WORK ORDER
Scan the data below and work out how many of its lines contain the word "agent". Give only that number.

PROVIDED ENTRIES
⁂
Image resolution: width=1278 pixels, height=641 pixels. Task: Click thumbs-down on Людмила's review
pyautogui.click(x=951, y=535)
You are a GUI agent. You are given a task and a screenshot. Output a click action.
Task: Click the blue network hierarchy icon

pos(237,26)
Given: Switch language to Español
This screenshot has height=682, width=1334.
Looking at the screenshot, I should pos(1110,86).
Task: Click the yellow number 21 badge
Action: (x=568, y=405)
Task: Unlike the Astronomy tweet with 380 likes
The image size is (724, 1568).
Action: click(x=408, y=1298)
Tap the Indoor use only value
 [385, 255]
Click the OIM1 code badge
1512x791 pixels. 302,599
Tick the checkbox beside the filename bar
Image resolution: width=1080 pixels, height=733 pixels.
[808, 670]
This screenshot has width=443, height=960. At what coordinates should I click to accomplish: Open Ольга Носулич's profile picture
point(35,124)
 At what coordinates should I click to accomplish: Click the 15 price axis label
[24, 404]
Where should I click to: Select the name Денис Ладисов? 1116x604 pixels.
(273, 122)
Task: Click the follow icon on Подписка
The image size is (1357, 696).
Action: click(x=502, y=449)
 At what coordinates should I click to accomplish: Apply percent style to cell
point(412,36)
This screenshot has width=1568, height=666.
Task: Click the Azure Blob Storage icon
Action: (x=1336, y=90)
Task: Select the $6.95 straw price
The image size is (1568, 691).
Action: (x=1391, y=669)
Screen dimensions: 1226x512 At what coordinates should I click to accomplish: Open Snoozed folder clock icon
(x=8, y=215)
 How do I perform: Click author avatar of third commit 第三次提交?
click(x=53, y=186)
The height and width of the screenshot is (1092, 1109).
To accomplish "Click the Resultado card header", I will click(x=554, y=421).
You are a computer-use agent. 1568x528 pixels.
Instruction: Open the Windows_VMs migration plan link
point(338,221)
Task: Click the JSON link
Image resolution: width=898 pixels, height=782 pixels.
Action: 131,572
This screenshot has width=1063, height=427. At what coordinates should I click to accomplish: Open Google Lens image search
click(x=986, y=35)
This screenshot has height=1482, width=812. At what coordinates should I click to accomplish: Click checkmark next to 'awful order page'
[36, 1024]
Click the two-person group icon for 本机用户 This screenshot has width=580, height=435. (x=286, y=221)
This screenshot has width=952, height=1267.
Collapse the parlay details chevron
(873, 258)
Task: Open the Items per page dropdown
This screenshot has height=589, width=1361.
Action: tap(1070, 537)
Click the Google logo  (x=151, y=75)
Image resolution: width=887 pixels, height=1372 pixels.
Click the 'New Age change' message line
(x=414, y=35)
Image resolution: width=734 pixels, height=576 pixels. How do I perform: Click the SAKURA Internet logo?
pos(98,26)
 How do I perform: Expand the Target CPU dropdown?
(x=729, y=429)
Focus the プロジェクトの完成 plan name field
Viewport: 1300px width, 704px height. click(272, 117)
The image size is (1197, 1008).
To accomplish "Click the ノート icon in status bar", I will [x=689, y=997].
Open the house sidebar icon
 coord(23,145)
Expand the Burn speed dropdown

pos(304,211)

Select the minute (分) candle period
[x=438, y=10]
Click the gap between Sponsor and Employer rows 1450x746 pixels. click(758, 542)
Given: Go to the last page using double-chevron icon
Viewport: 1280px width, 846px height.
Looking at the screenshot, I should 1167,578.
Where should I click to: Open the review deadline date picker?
⁂
RESPONSE TO THIS TASK
2